Hey everybody, just finished a soundtrack composed for a short movie.

One keyword while doing that was "onwards"; it still had to be done without becoming neither too big nor epic.

Any suggestions or comments would be highly appreciated.


----------



## Maxime Luft (Nov 5, 2016)

Bump !


----------



## marclawsonmusic (Nov 5, 2016)

Hi there, what kind of feedback are you looking for?

The track reminds me of Game of Thrones a bit. I noticed mostly strings as the orchestral element - at least I didn't hear any other parts of the orchestra in there. Are you interested in feedback on composition? Orchestration? Mix? MIDI programming? Something else?

What kind of film was the music used in?

Cheers,
Marc


----------



## Maxime Luft (Nov 6, 2016)

marclawsonmusic said:


> Hi there, what kind of feedback are you looking for?
> 
> The track reminds me of Game of Thrones a bit. I noticed mostly strings as the orchestral element - at least I didn't hear any other parts of the orchestra in there. Are you interested in feedback on composition? Orchestration? Mix? MIDI programming? Something else?
> 
> ...



Hey Marc, thanks for asking. I'd like to know some of the community's thoughts on the overall sound of the mix / EQ (especially bass) / realism / panning.

The film isn't telling any kind of story, just presenting a society's projects related to various art forms.

I by the way don't expect anyone to listen to the whole cue, just something like the first 30 seconds would be ok.


----------



## marclawsonmusic (Nov 6, 2016)

My 2 cents...

I don't have any comments on the mix or the EQ... I think the mix works fine (I got the main point of your idea and wasn't distracted by boominess in the low-end or anything like that), but I am not really a mixing engineer, so take my opinion with a grain of salt. 

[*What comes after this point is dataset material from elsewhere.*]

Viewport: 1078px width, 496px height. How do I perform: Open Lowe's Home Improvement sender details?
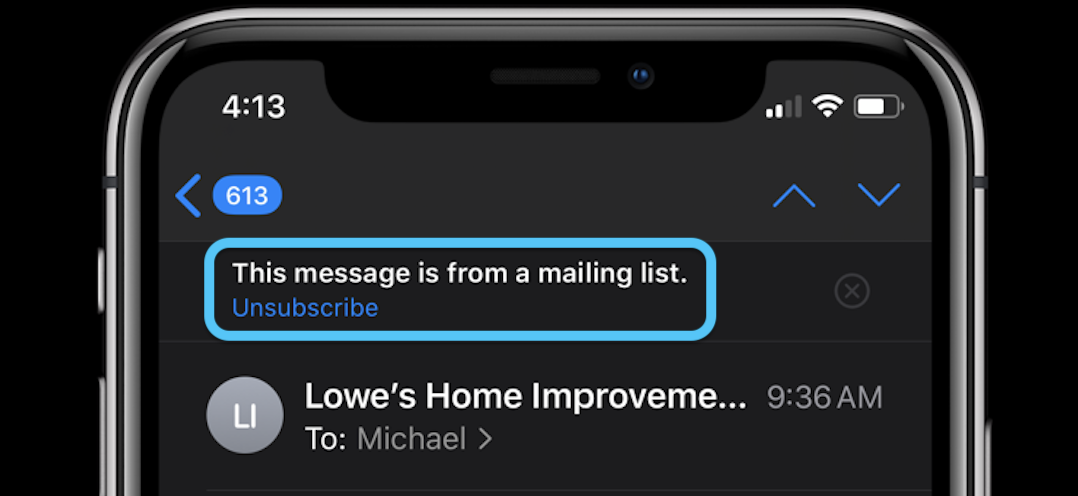[526, 396]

'Realism' is a weird term around here because many of us no longer try for that. Everything we are doing with samples is trickery and even the best mockups don't come close to the sound of a live orchestra. But, it is a good idea to strive for good orchestration and good programming so the magician behind the curtain isn't noticed too much. 

To that end, I would say the string programming could use some work... it is a bit jumpy in places. Almost as if the strings are trying to be louder than they normally would be... because there are no other parts of the orchestra to strengthen those lines and make them 'louder' (or more forceful). You are trying to cover a lot of ground with just strings - melody, harmony, rhythm, countermelodies, etc. Sometimes it almost sounds like more than the usual 5 string voices are being used... maybe I'm wrong, but those strings are doing a lot! Normally, you'd have brass and winds to help fill out those harmonies and help with countermelodies and beefing up those main lines.

The more I listened, the more I liked the tune... I think it is a nice mix with the keyboards, pads and synths. You also seem to have a good grasp of harmony and are hearing some nice 'film-music sounding' countermelodies / chord tones. So, I would just work on the string programming and the orchestration.

Hope this helps,
Marc


----------



## Maxime Luft (Nov 8, 2016)

marclawsonmusic said:


> My 2 cents...
> 
> I don't have any comments on the mix or the EQ... I think the mix works fine (I got the main point of your idea and wasn't distracted by boominess in the low-end or anything like that), but I am not really a mixing engineer, so take my opinion with a grain of salt.
> 
> ...




I appreciate your thoughtful response a lot.
You're perfectly right concerning strings, there are actually:
VI, VII (playing mostly countermelodies or following the theme one octave below), spiccs high (VIII?), violas (sustain patch, filling the center and underling the harmonies with some nice chords), celli I, celli II (spiccatos), celli III (doubling the violas, -8vb) and a small basses section, which I prefer to put in the center.

Well, definitely "a lot". I had that idea in mind before making the composition actually sound.
Some horns / trumpets and slightly present during those few fff moments, but I agree, could have been more.
Especially right after listening to John Barry's Out of Africa main theme. What a nice soft brassy tone there !

It clearly differs from my usual nasty, aggressive low end brass section ...
So I'll definitely keep your thoughts in mind next time I start something similar. Thanks again, Marc.


----------